I saw the last performance in the present Covent Garden run of Wagner's Parsifal and it was probably the last time that Sir John Tomlinson sang the part of Gurnemanz (all 65 minutes of it - the longest role in opera ?) and perhaps the last time we shall hear Bernard Haitink conduct it. The word was that the Dutch musician was going slow but the duration was only fifteen minutes slower than the estimated four hours. In old age Toscanini got notably faster, Klemperer and Giulini slower (sometimes their singers gasped like fish out of water). Tomlinson wobbled a bit at the top but nobody cared about that for the main part of the voice is still a glorious instrument. I've heard many Gurneys in sixty years but Sir John tops the lot, not only because of his voice, but because of his acting, his sympathetic approach and his effortless command of the stage and the music.

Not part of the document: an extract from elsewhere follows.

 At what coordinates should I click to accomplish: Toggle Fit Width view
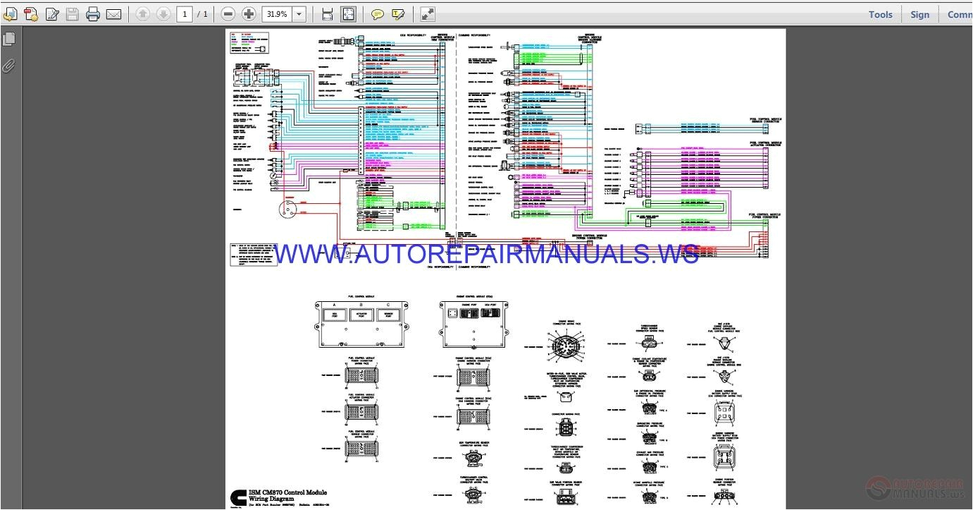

Haitink led his admiring orchestra to glory, they played their hearts out for him and, since the orchestra and the chorus carry the tunes (I suppose that in Wagner you could say that the orchestra is the meat, solo voices the veg). Petra Lang sang well as Kundry and looked well too, having mastered the art of standing or sitting still but conveying much. Wagner is reported to have considered Kundry his most interesting female role; in which case why did he confine her part in the third act to singing just two words; 'lch dien" ? She was dressed in dark colours throughout - why on earth didn't the costume designer let her slip into something loose (with brighter colours) for her vamping of Parsifal in the Magic Garden scene ? And, speaking of costumes,. Parsifal was dressed in an old jersey with baggy pants, looked as if he had just come from a village football game. Incidentally if Guremanz has the longest part in opera, Parsifal has one of the shortest hero parts, just 23 minutes singing.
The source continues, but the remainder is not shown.